@certik , multiplying series (cos*sin) is fastest with Flint, see below:

```
N=100 N=1000
flint fmpq_poly_mul() 0.27 88
flint fmpq_poly_mullow() 0.29 91
piranha psin*pcos trunc. 0.69 690
piranha psin*pcos no trunc. 5.0 4670
pari sin(x)+cos(x) 11 1400
```

*that is pari sin times cos, not add

@rwst great job! This is awesome. How do you like benchpress?

I started playing with Nonius in #634, but I don't like its dependence on Boost.

@bluescarni any ideas why Piranha is so slow?

I noticed at https://github.com/rwst/series-benchmark/blob/bf4d56268878af0c7b142592e42460c83565f153/piranha.cpp#L17, that it should be better to use the kronecker monomial, wouldn't it?

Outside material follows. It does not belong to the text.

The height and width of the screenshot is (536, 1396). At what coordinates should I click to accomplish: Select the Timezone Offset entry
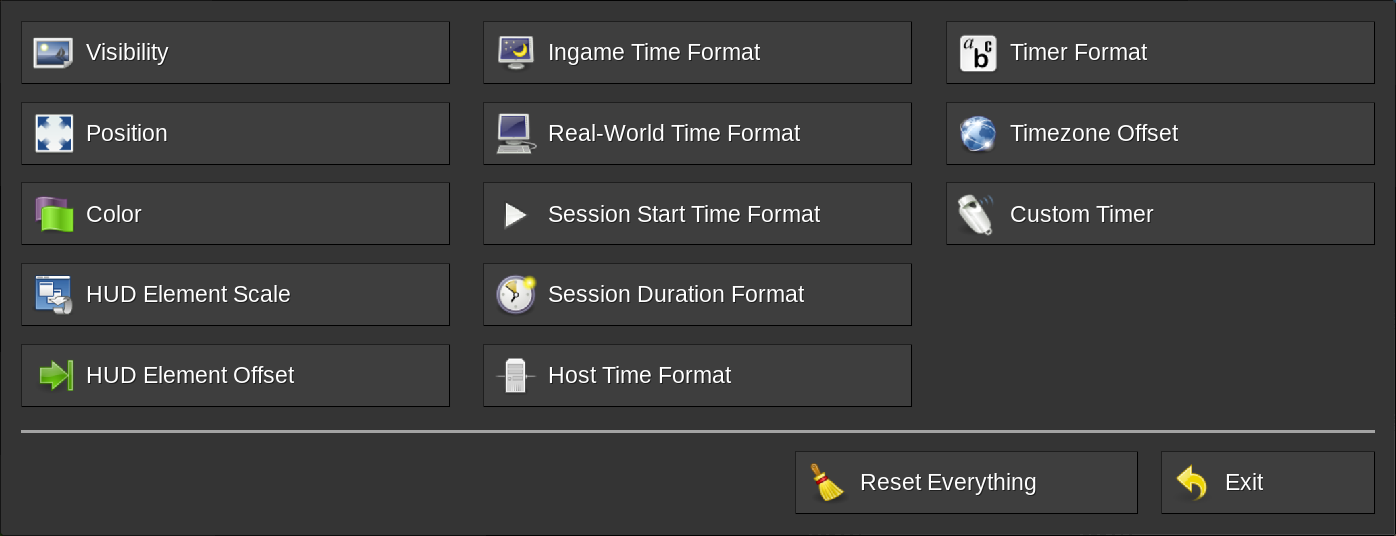tap(1160, 134)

@certik , benchpress needs some love, I had to fiddle quite a bit and had to install gcc-4.9, and then it still would only work the way I found myself, not as advertised. But I like its lightweightness. But you're right I should test the kronecker monomial.

@rwst another problem is with the length *exactly* does

`N`

. What `fmpq_poly_sin_series(x, x, N)`

do?
In Piranha, the following code

```
for (unsigned int i=0; i<100; i++) {
const short j = 2*i + 1;
if (i != 0)
prod *= 1-j;
prod *= j;
psin += rational{1,prod} * x.pow(j);
}
```

returns a series in $sin(x)$ up to $O(x^{199})$, but in Flint you might be only doing series up to $O(x^{99})$.

@rwst would you mind rerunning the benchmarks with the correct series size? When we say length N, let's just make it mean $O(x^N)$, I think that's the most intuitive.

I just submitted a benchmark when double precision coefficients are used: rwst/series-benchmark#1

And it runs at about 88% of theoretical peak performance on my computer.

@bluescarni we've discussed this already in private email, but since others might also be interested in this: what's nice is that in Piranha, you can also switch to double precision coefficients, and thus comparing against my Fortran code then tells you the overall slowdown of the Piranha's machinery, compared to the theoretical maximum (that can be essentially attained with the above code). And double precision coefficients might actually be useful in some applications.